> [Selected extract]
------------------------
For single-end ChIP/CUT&RUN data, be sure to set paired: False in the ChIPconfig.yaml file and modify the ChIPsamplesheetSE.txt file accordingly.
Both baseline and merged workflows output peak calls, a count matrix, alignments, and signal tracks. Both workflows generate a final summary peakCounts.tsv file containing the counts from each individual alignment at the merged set of peaks.The ChIPpipeMerged and ATACpipeMerged workflows call peaks from merged alignments, rather than individual alignments, based on the ChIPconfig.yaml and ATACconfig.yaml files.
Output files are named according to the fileNamesFrom entry in the config file. Merging is dictated by the mergeBy entry in the config file. If mergeBy is empty or equivalent to fileNamesFrom, only the baseline workflow will be run.
------------------------
> [Data for review]
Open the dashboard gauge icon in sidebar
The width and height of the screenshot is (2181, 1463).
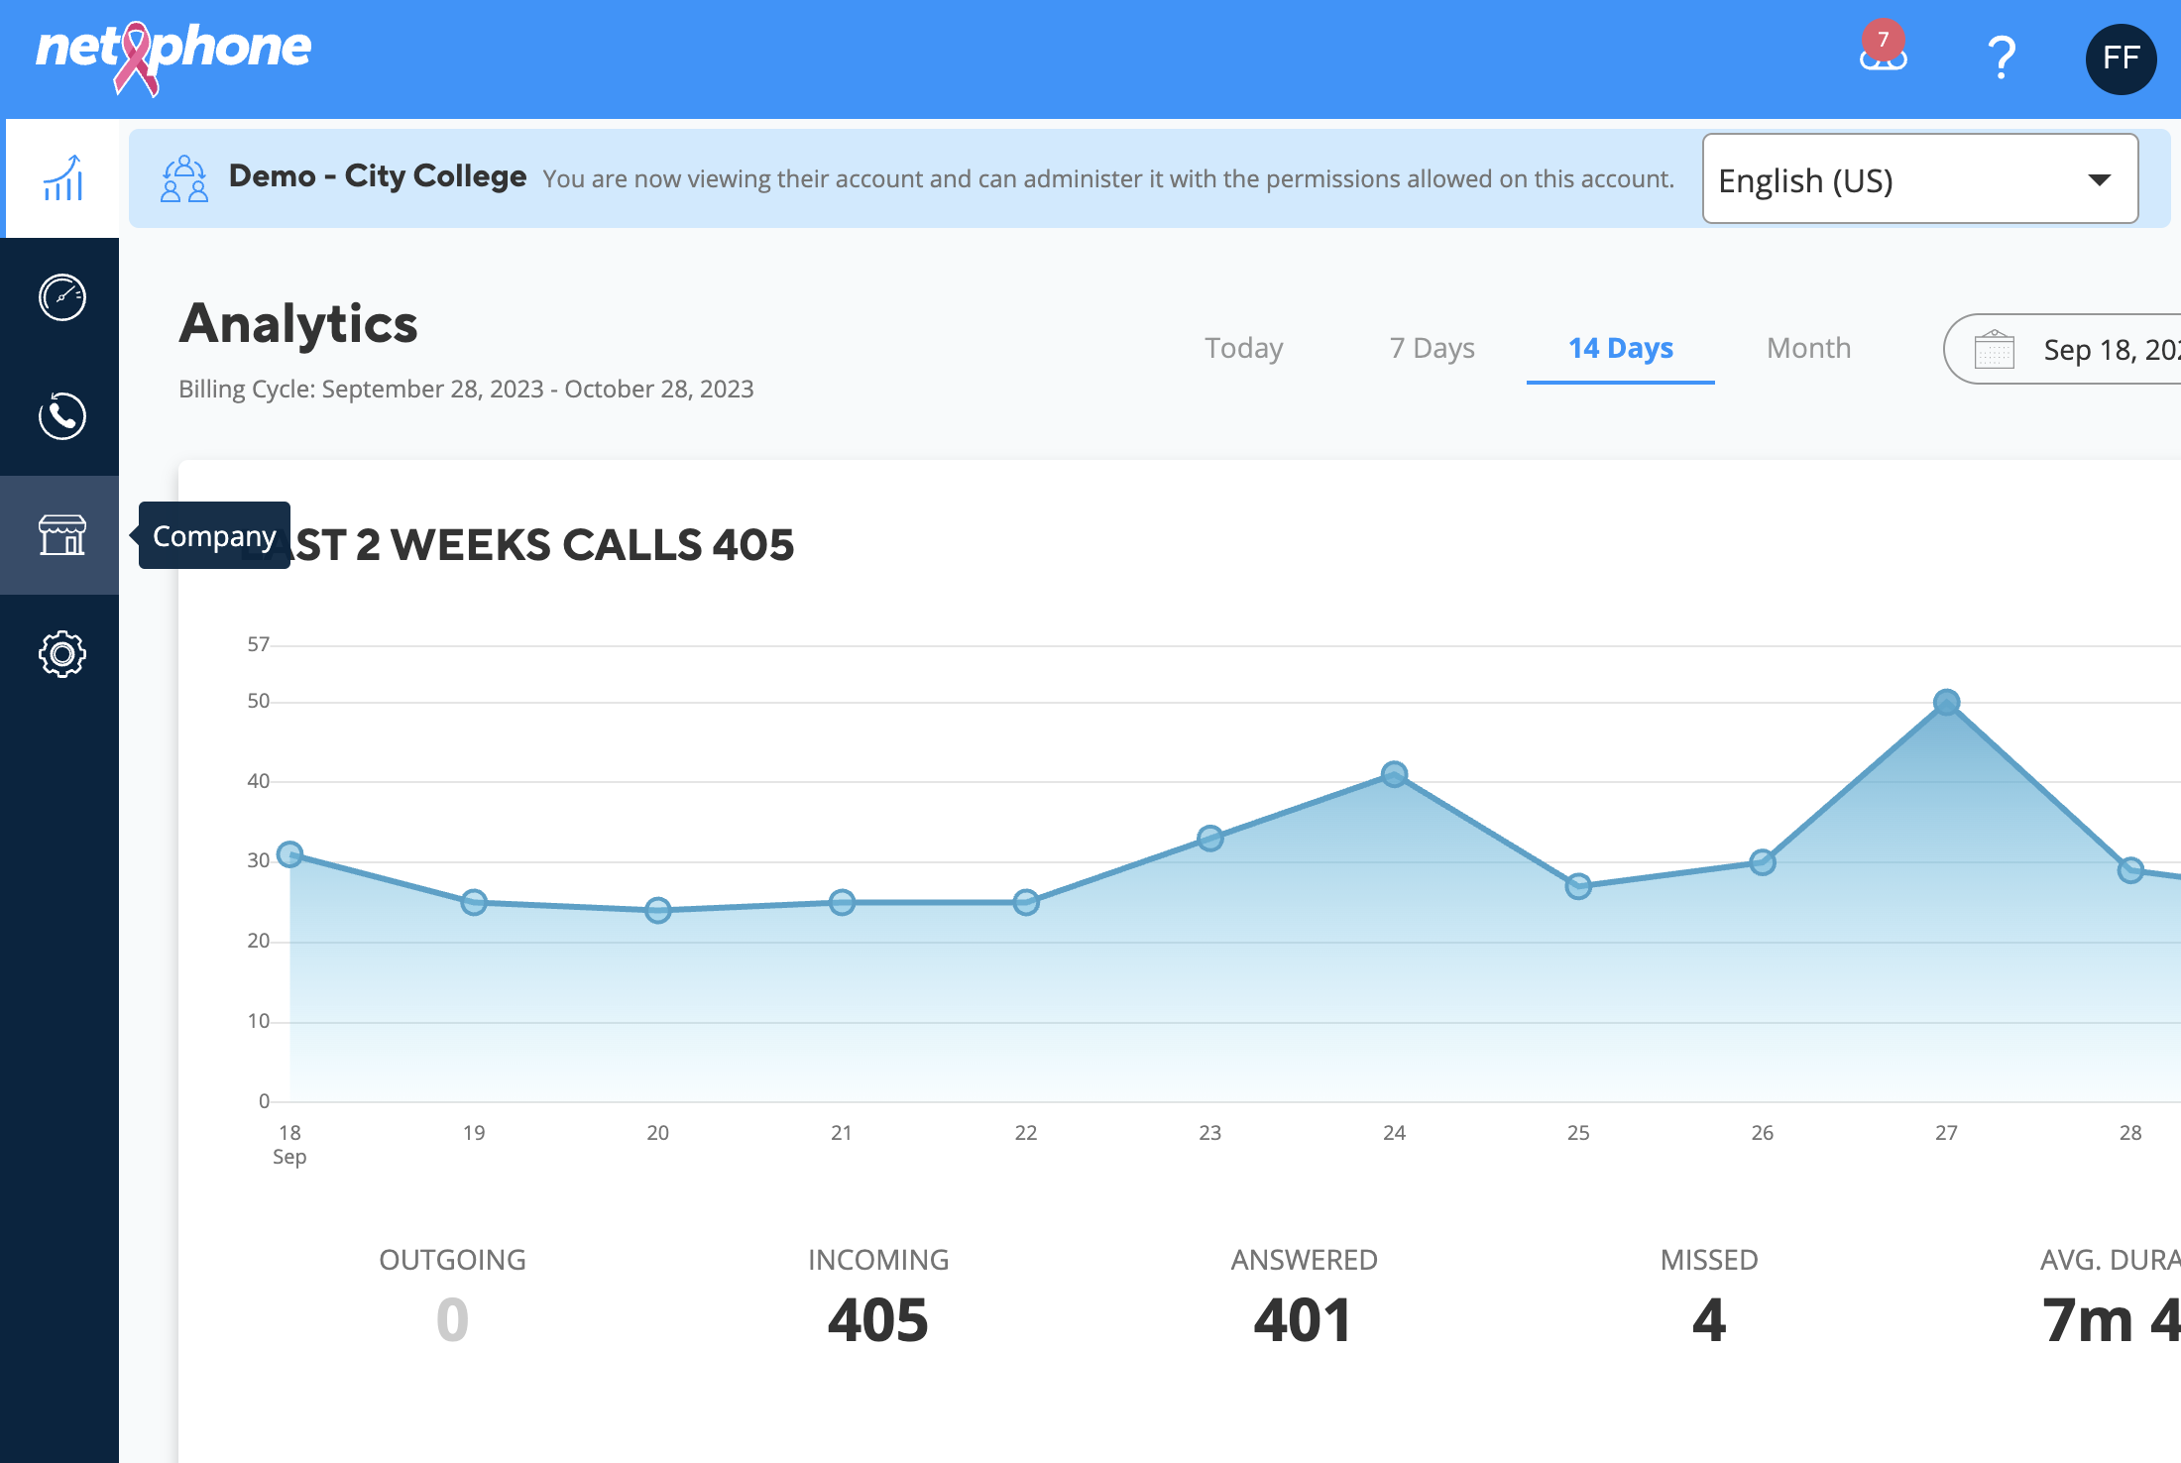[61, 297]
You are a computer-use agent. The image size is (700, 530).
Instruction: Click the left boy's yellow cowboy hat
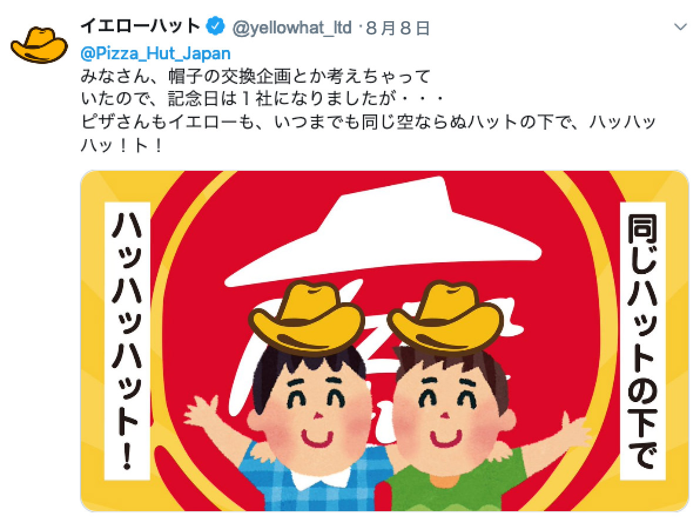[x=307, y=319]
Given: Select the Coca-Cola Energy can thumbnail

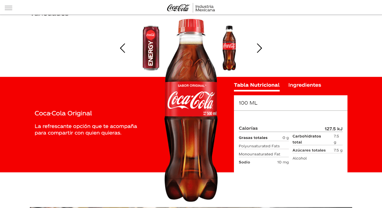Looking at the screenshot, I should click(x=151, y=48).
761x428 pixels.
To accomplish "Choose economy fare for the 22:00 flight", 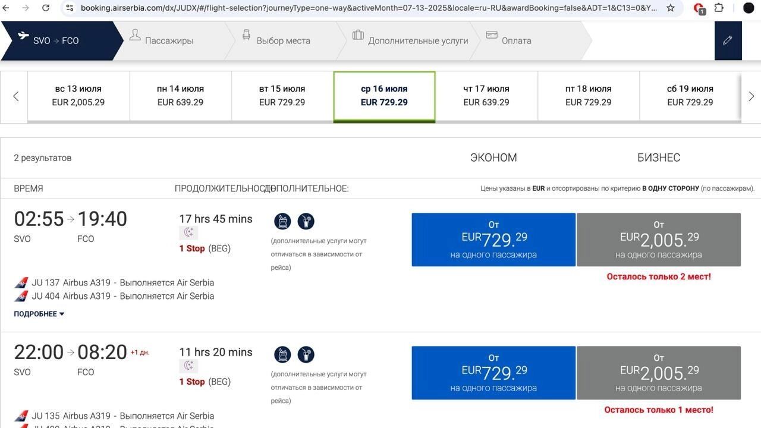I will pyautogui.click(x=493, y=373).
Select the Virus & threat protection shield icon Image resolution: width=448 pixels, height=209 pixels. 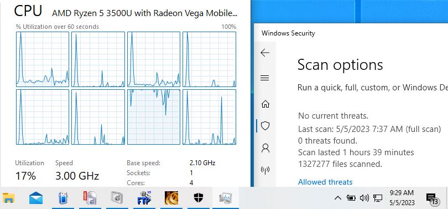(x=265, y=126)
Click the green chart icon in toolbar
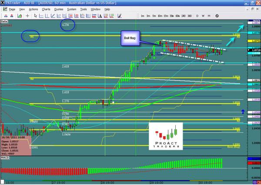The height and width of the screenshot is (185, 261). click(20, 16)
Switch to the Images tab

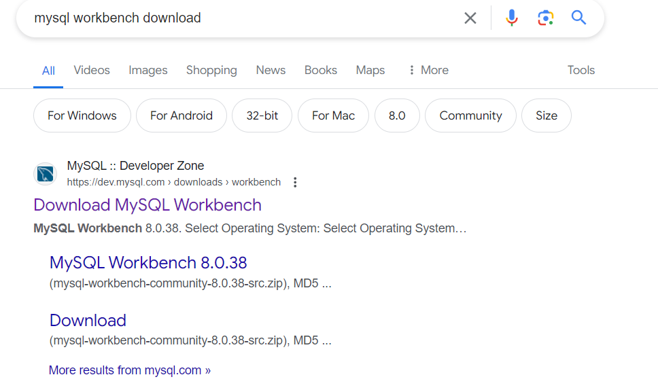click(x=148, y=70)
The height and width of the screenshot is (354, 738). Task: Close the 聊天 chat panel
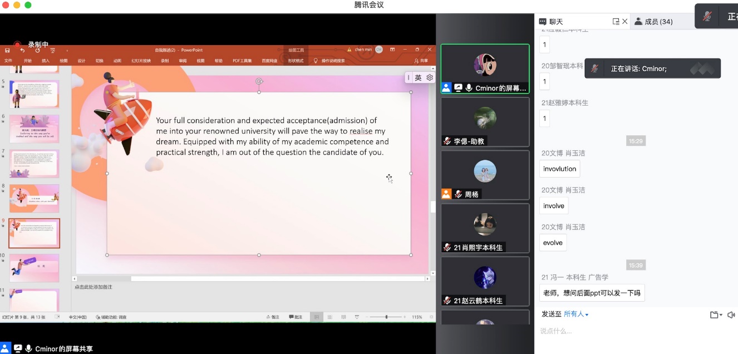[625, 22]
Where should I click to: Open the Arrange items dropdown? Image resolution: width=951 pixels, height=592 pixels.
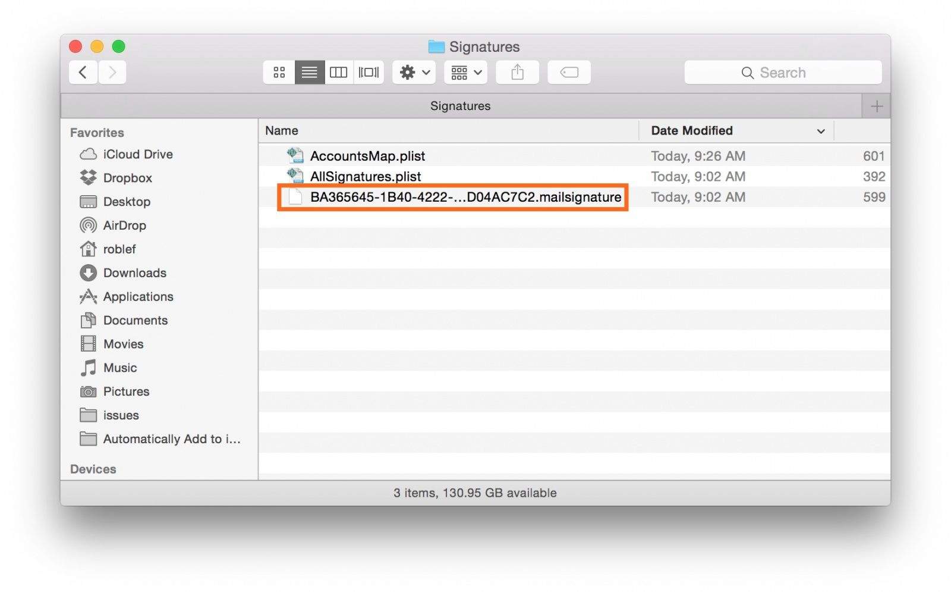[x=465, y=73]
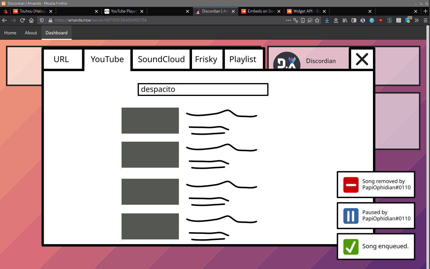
------------------------
> [Assignment A]
Answer these three questions from the workflow notes, one line each:
(i) Which setting must be used in ChIPconfig.yaml for single-end data?
(ii) Which file holds the counts from each individual alignment at the merged set of peaks?
(iii) Under what condition will only the baseline workflow be run?
> [Assignment B] Rename "mergeBy" to "poolBy" in the workflow notes, then write out everything from "For single-end ChIP/CUT&RUN" down to "will be run." with that change.

> [Task response A]
(i) paired: False
(ii) peakCounts.tsv
(iii) When mergeBy is empty or equivalent to fileNamesFrom

> [Task response B]
For single-end ChIP/CUT&RUN data, be sure to set paired: False in the ChIPconfig.yaml file and modify the ChIPsamplesheetSE.txt file accordingly.
Both baseline and merged workflows output peak calls, a count matrix, alignments, and signal tracks. Both workflows generate a final summary peakCounts.tsv file containing the counts from each individual alignment at the merged set of peaks.The ChIPpipeMerged and ATACpipeMerged workflows call peaks from merged alignments, rather than individual alignments, based on the ChIPconfig.yaml and ATACconfig.yaml files.
Output files are named according to the fileNamesFrom entry in the config file. Merging is dictated by the poolBy entry in the config file. If poolBy is empty or equivalent to fileNamesFrom, only the baseline workflow will be run.